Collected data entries
-=-=-
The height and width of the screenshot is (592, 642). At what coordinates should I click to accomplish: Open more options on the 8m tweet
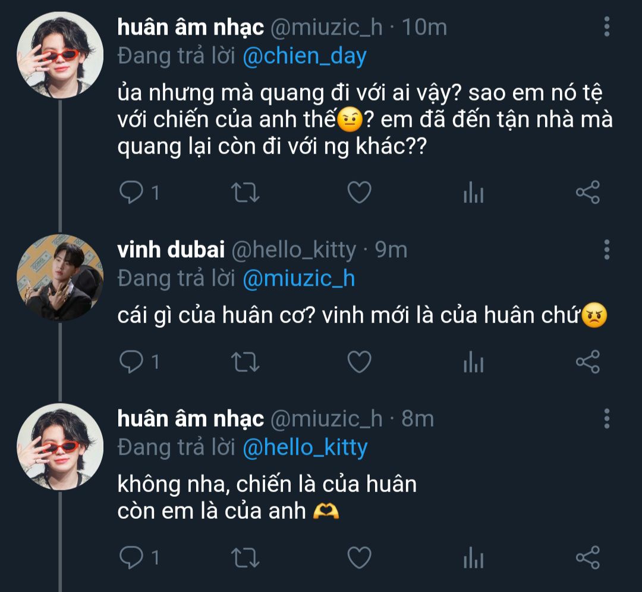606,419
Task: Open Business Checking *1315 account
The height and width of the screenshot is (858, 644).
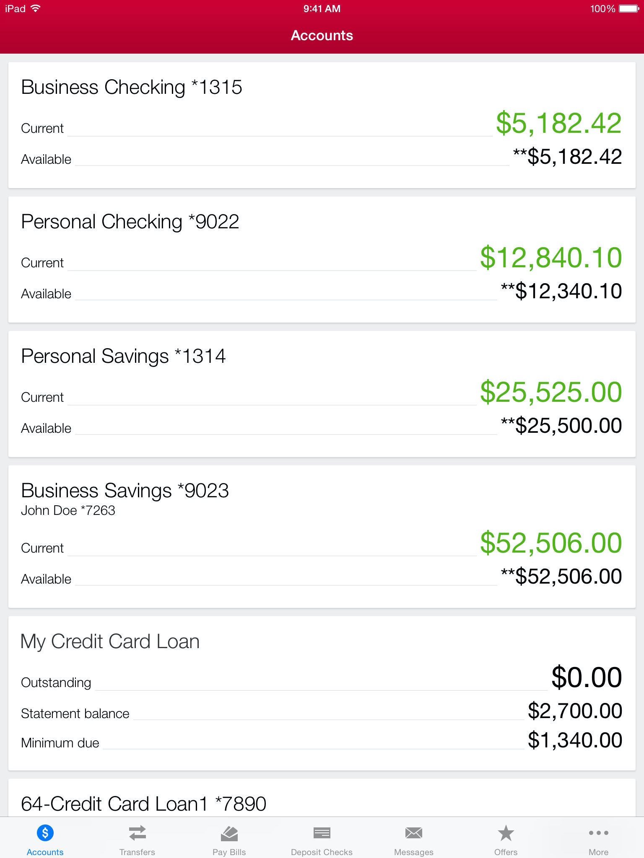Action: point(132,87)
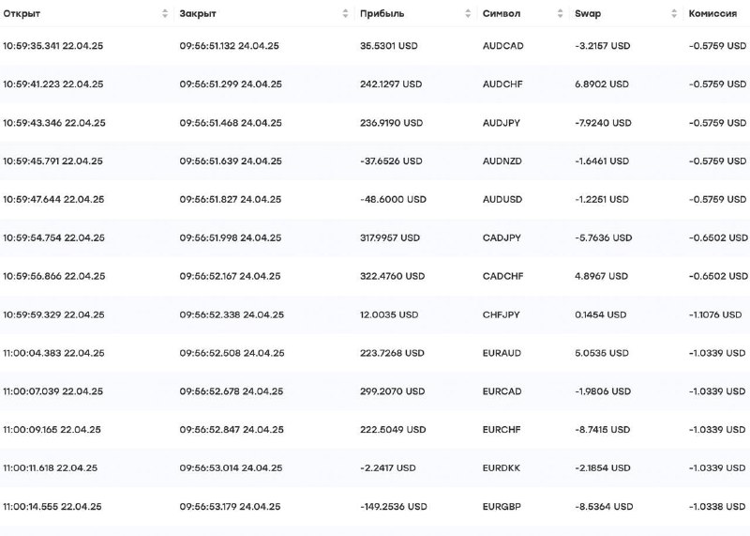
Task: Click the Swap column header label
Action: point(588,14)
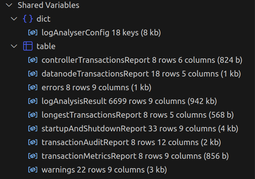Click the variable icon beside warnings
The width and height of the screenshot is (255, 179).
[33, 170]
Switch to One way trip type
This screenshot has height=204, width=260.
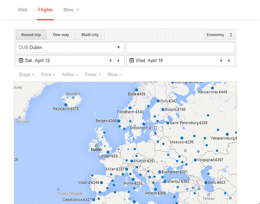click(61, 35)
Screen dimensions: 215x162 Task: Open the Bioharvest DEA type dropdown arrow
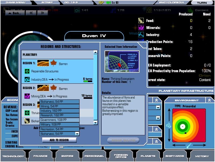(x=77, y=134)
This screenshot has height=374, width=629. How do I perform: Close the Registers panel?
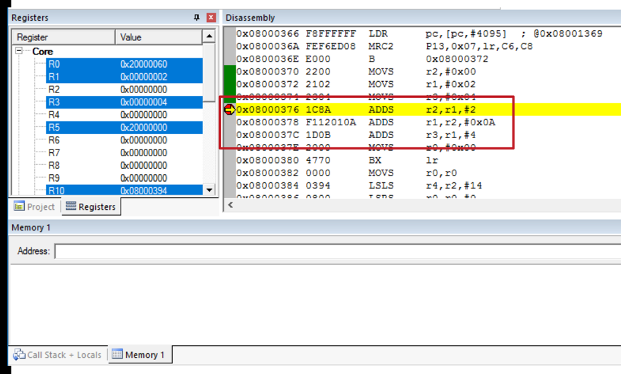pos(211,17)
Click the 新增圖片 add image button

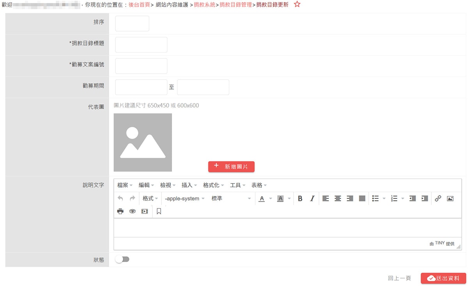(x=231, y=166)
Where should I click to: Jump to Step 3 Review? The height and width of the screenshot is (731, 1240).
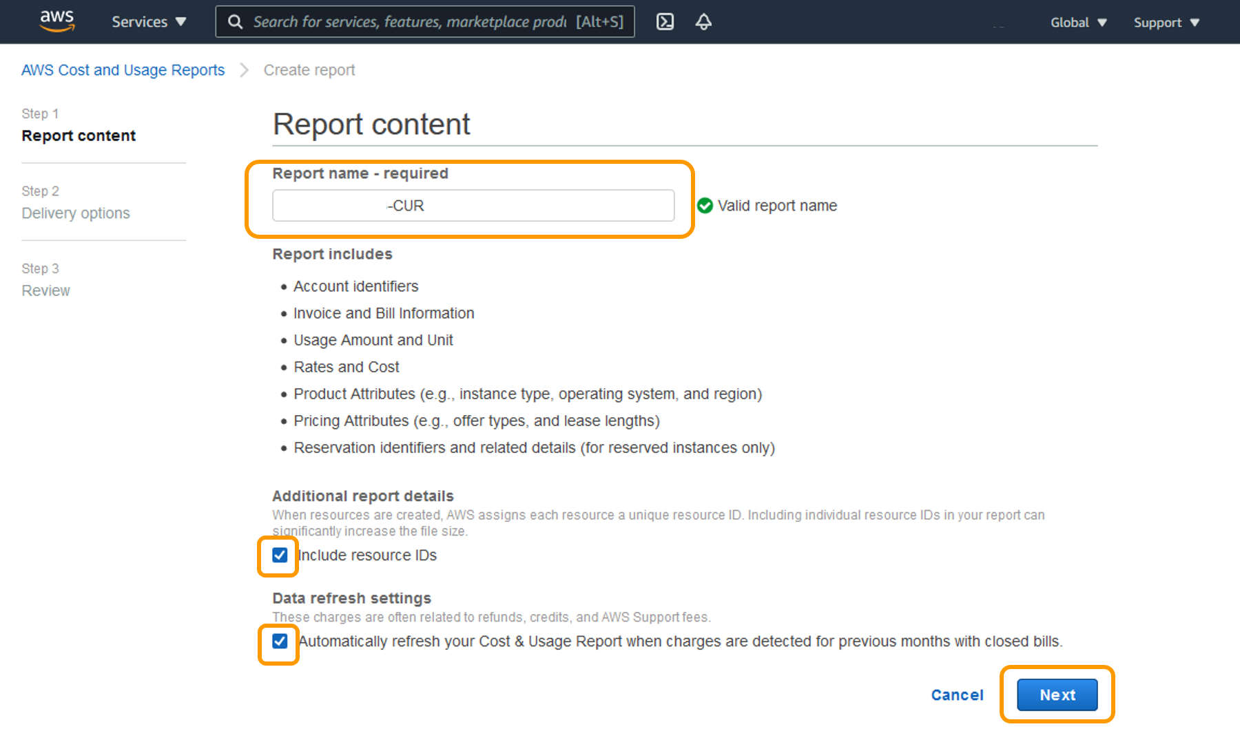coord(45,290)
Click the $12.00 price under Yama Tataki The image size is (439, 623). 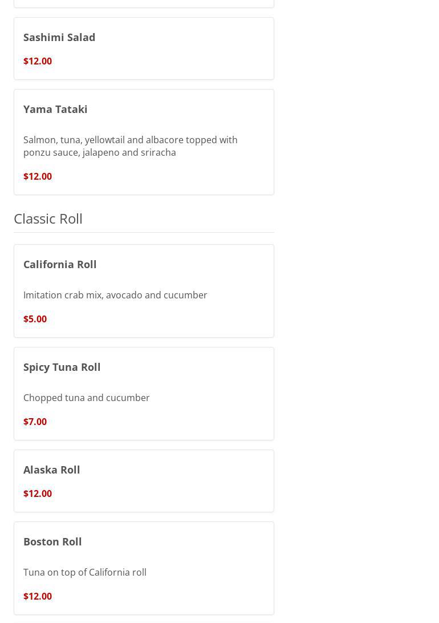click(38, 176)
-=-=-
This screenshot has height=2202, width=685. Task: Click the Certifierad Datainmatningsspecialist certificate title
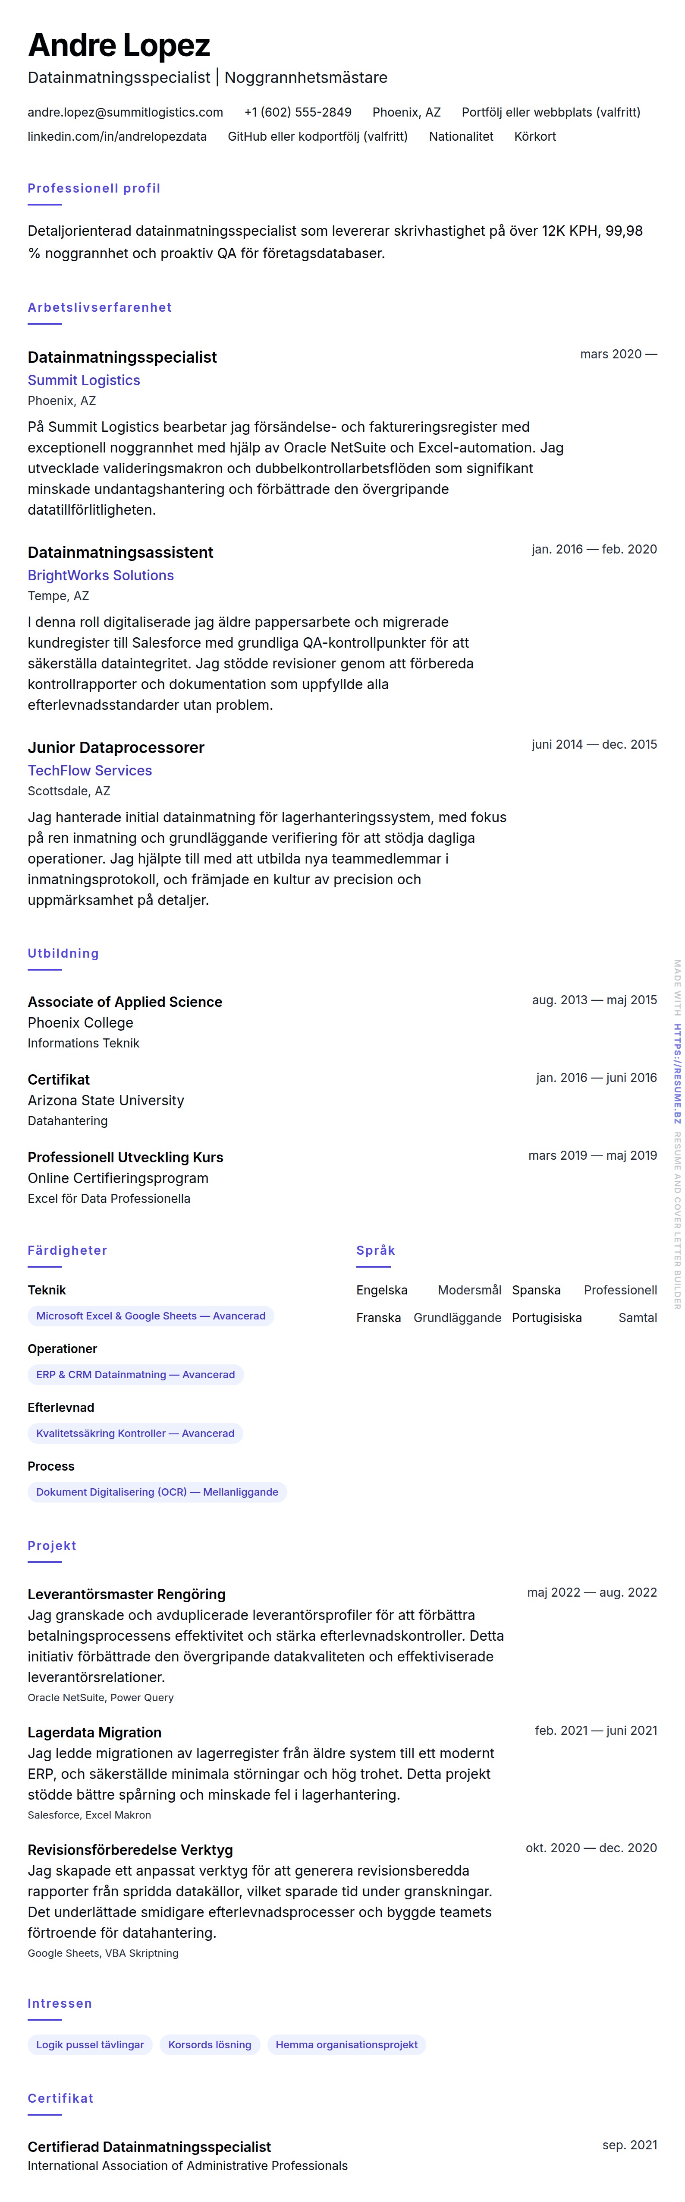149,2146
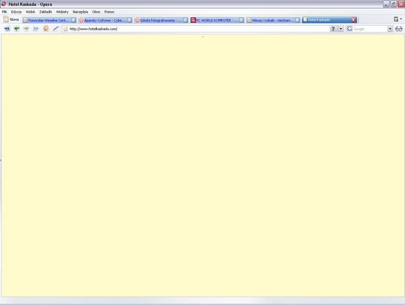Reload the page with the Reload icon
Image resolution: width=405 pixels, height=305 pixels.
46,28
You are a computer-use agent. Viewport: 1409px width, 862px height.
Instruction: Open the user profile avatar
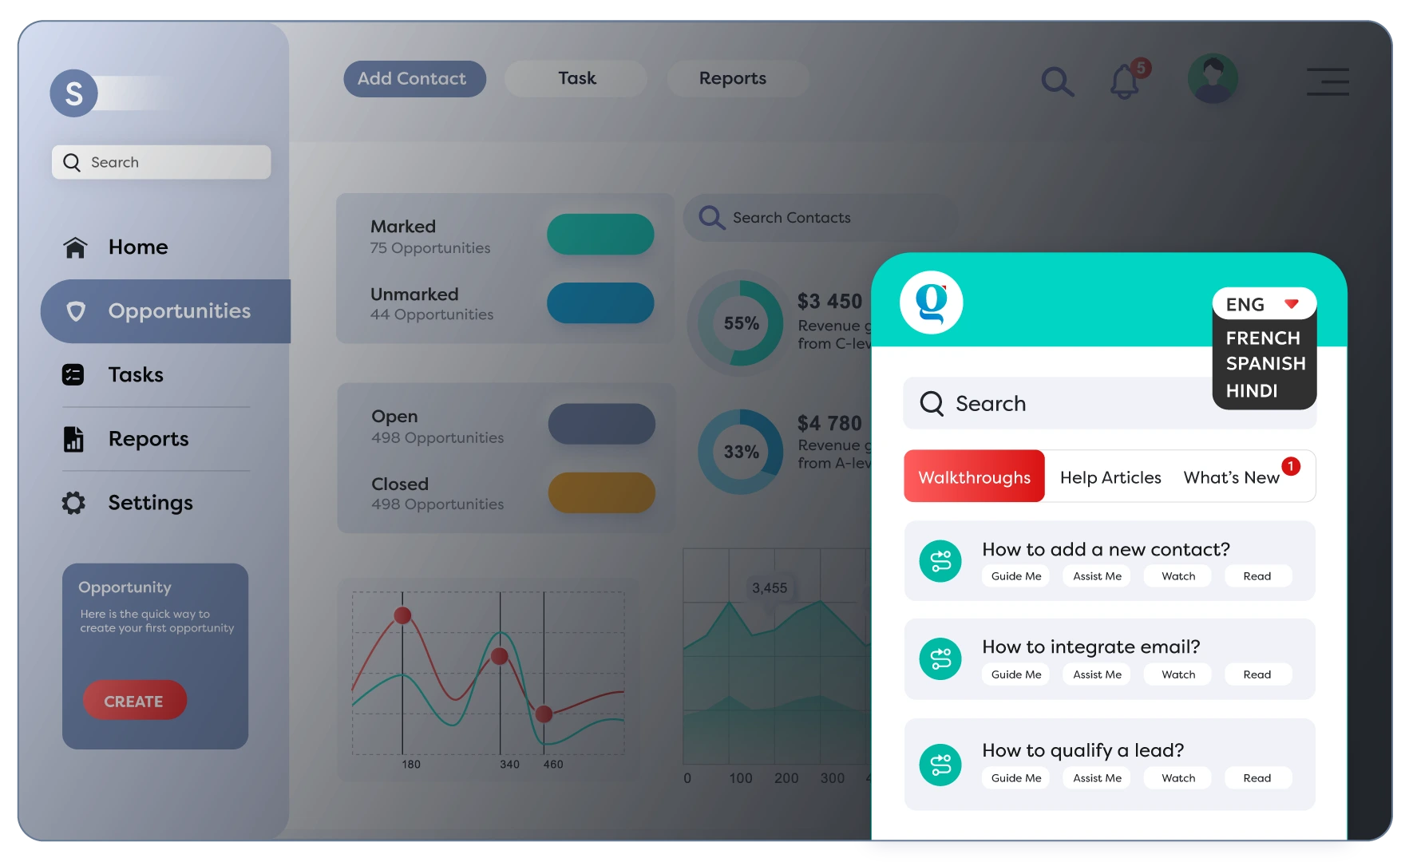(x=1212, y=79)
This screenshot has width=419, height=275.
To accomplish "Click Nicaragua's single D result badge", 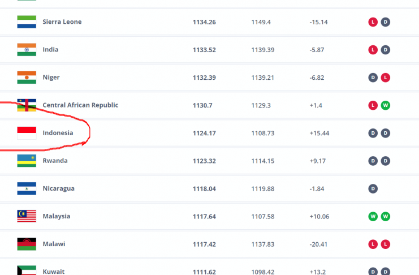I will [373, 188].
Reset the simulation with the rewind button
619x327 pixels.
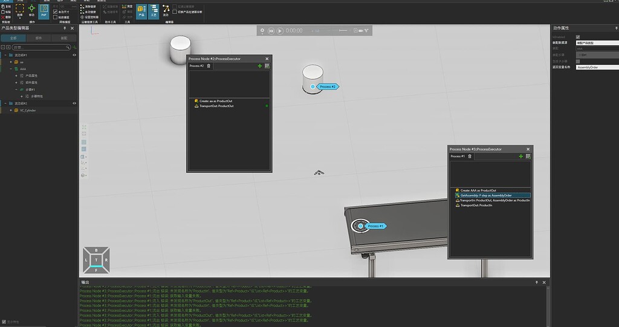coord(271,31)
-=-=-
→ What is expected:
Find the line with "The height and width of the screenshot is (592, 642)." in the data above, and from there retype each line exactly through the line with "Switch to One way trip type", skipping the pictures along the way.

→ Answer to the exercise:
The height and width of the screenshot is (592, 642). At what coordinates should I click to accomplish: Open more options on the 8m tweet
606,419
Task: Open Business Checking *1315 account
The height and width of the screenshot is (858, 644).
Action: point(132,87)
Task: Click the Swap column header label
Action: point(588,14)
Click the variable icon beside warnings
The width and height of the screenshot is (255, 179).
[33, 170]
Switch to One way trip type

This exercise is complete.